■ **OBJECTIVE**:
Reproduce each of the rows below word for word, with no changes.

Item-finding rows

+ + + + + + +

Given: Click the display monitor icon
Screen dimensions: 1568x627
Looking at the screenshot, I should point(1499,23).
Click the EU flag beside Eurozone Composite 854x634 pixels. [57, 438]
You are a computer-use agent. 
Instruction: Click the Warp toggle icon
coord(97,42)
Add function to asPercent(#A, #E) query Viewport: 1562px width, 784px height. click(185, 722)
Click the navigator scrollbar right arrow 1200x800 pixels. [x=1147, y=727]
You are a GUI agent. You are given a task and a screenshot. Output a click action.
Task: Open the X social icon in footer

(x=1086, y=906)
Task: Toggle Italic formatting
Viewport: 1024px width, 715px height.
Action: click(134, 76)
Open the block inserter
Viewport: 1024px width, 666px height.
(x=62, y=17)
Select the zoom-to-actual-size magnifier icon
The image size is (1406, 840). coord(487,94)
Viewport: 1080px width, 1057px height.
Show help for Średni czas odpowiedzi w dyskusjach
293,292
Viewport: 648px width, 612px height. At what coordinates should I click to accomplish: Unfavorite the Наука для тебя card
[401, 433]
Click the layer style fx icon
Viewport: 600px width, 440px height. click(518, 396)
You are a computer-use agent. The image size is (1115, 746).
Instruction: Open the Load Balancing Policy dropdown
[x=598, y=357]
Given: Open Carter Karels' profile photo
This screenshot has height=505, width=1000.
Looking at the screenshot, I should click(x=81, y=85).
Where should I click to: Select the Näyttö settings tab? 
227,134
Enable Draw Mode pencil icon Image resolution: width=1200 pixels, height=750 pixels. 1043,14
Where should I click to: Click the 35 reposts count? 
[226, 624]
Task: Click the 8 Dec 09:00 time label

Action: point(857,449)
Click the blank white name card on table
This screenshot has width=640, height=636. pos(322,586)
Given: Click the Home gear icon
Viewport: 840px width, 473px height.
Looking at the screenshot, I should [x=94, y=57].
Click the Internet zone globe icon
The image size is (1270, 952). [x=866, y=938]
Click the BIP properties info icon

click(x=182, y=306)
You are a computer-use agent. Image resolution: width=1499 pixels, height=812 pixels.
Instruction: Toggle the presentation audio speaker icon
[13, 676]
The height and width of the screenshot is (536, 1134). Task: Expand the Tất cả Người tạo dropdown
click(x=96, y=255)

+ + + + + + +

■ **EXERCISE RESULT**:
Given: Click the display monitor icon
Screen dimensions: 1568x627
Looking at the screenshot, I should point(1499,23).
Click the EU flag beside Eurozone Composite 854x634 pixels. [57, 438]
You are a computer-use agent. 
Instruction: Click the Warp toggle icon
coord(97,42)
Add function to asPercent(#A, #E) query Viewport: 1562px width, 784px height. click(185, 722)
Click the navigator scrollbar right arrow 1200x800 pixels. [x=1147, y=727]
You are a GUI agent. You are given a task and a screenshot. Output a click action.
Task: Open the X social icon in footer

(x=1086, y=906)
Task: Toggle Italic formatting
Viewport: 1024px width, 715px height.
Action: click(134, 76)
Open the block inserter
Viewport: 1024px width, 666px height.
(x=62, y=17)
Select the zoom-to-actual-size magnifier icon
The image size is (1406, 840). coord(487,94)
Viewport: 1080px width, 1057px height.
Show help for Średni czas odpowiedzi w dyskusjach
293,292
Viewport: 648px width, 612px height. At what coordinates should I click to accomplish: Unfavorite the Наука для тебя card
[401, 433]
Click the layer style fx icon
Viewport: 600px width, 440px height. click(518, 396)
You are a computer-use agent. The image size is (1115, 746).
Instruction: Open the Load Balancing Policy dropdown
[x=598, y=357]
Given: Open Carter Karels' profile photo
This screenshot has height=505, width=1000.
Looking at the screenshot, I should click(x=81, y=85).
Where should I click to: Select the Näyttö settings tab? 
227,134
Enable Draw Mode pencil icon Image resolution: width=1200 pixels, height=750 pixels. 1043,14
Where should I click to: Click the 35 reposts count? 
[226, 624]
Task: Click the 8 Dec 09:00 time label

Action: point(857,449)
Click the blank white name card on table
This screenshot has width=640, height=636. pos(322,586)
Given: Click the Home gear icon
Viewport: 840px width, 473px height.
Looking at the screenshot, I should [x=94, y=57].
Click the Internet zone globe icon
The image size is (1270, 952). [x=866, y=938]
Click the BIP properties info icon

click(x=182, y=306)
You are a computer-use agent. Image resolution: width=1499 pixels, height=812 pixels.
Instruction: Toggle the presentation audio speaker icon
[13, 676]
The height and width of the screenshot is (536, 1134). Task: Expand the Tất cả Người tạo dropdown
click(x=96, y=255)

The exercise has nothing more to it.